Extralevator abdominoperineal excision (ELAPE) is becoming the main treatment modality for locally advanced low rectal cancer as substantial evidence link ELAPE with superior oncological outcomes than conventional abdominoperineal excision.1
However, the extended resection performed in ELAPE creates an extensive three-dimensional soft tissue perineal defect within a previously irradiated field, increasing perineal wound complications to 40–60%.1 Various methods have been described in order to reduce perineal wound morbidity including primary closure, flaps and biological meshes but the ideal technique remains controversial, making perineal reconstruction post-ELAPE challenging for the plastic surgeon.1
The primary objective of this study is to appraise the post-ELAPE perineal reconstruction techniques in a UK tertiary institution. The secondary aim is to identify the technique that fulfils the principles of an ideal perineal reconstruction (function, reliability, and cosmesis).
Methods:
All patients that had undergone ELAPE and perineal reconstruction between 2009 and 2017 were reviewed retrospectively. Data included patients’ demographics, neo-adjuvant chemo-radiotherapy, histopathology, imaging, duration of surgery, reconstructive method, follow-up period and complications.
Results:
Seventy-three (n=73) cases were identified. 81% of the patients had neo-adjuvant chemoradiotherapy. Gluteus maximus muscular flaps (35%, 26) were associated with a higher complication rate(62%). These included perineal collection(36%), perineal pain(35%) and perineal hernia(19%).
Vertical Rectus Abdominal Muscular flaps’ (9,5%, 7) complication rate was 33% (1 flap necrosis, 1 perineal sinus and 1 perineal collection). Lotus petal (8%, 4) and Inferior Gluteal Artery Perforator V-Y advancement flaps’ (8%, 4) complication rates were 75% and 16% respectively. The above flaps required an average of 134 min (range 118-145) additional operating time.
Internal pudendal artery (IPA) perforator flaps, predominantly the PTO (Perineal Turn Over) flap2, were introduced in 2014 and gained popularity (35%, 26) as they are quick (mean operating time 52 min) and provide good results with only 8.6% complication rate (1 perineal hernia and 1 superficial wound dehiscence).
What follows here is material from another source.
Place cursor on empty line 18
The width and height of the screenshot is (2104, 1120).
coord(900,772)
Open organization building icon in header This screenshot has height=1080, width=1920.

Review of this group's radiotherapy scans showed that IPA perforators are consistently out of radiotherapy zone.
Overall complications in all flaps were higher in irradiated patients and smokers.
Conclusion:
Techniques involving muscular dissection are associated with higher morbidity rates (20-62%) reflecting similar trends in the literature.1 IPA turnover perforator flaps such as the PTO flap2, that do not involve perforator transposition at 90° angle (as in lotus petal flaps) are associated with the lowest morbidity rate. Their concept supports the ideal reconstruction principles:
a) Function: the thick gluteal dermis acts as an autologous (as opposed to biological meshes) dermal vascularised substitute that strengthens the pelvic floor and prevents perineal hernia 2
b) Reliability: the perforators are consistent and always protected from radiotherapy ensuring good flap vascularity; the gluteal subcutaneous fat obliterates the dead space reducing collections and infections.2
c) Cosmesis: recreation of the natal cleft providing good aesthetic outcome.
- Anderin C et al. (2012) Short-term outcome after gluteus maximus myocutaneous flap reconstruction of the pelvic floor following extralevator abdominoperineal excision of the rectum. Colorectal Disease, 14:1060–1064.
- Chasapi et al. “The Perineal Turn Over (PTO) perforator flap”: A new and simple technique for perineal reconstruction after Extralevator Abdominoperineal Excision (ELAPE). Ann Plast Surg.2017 Nov 21.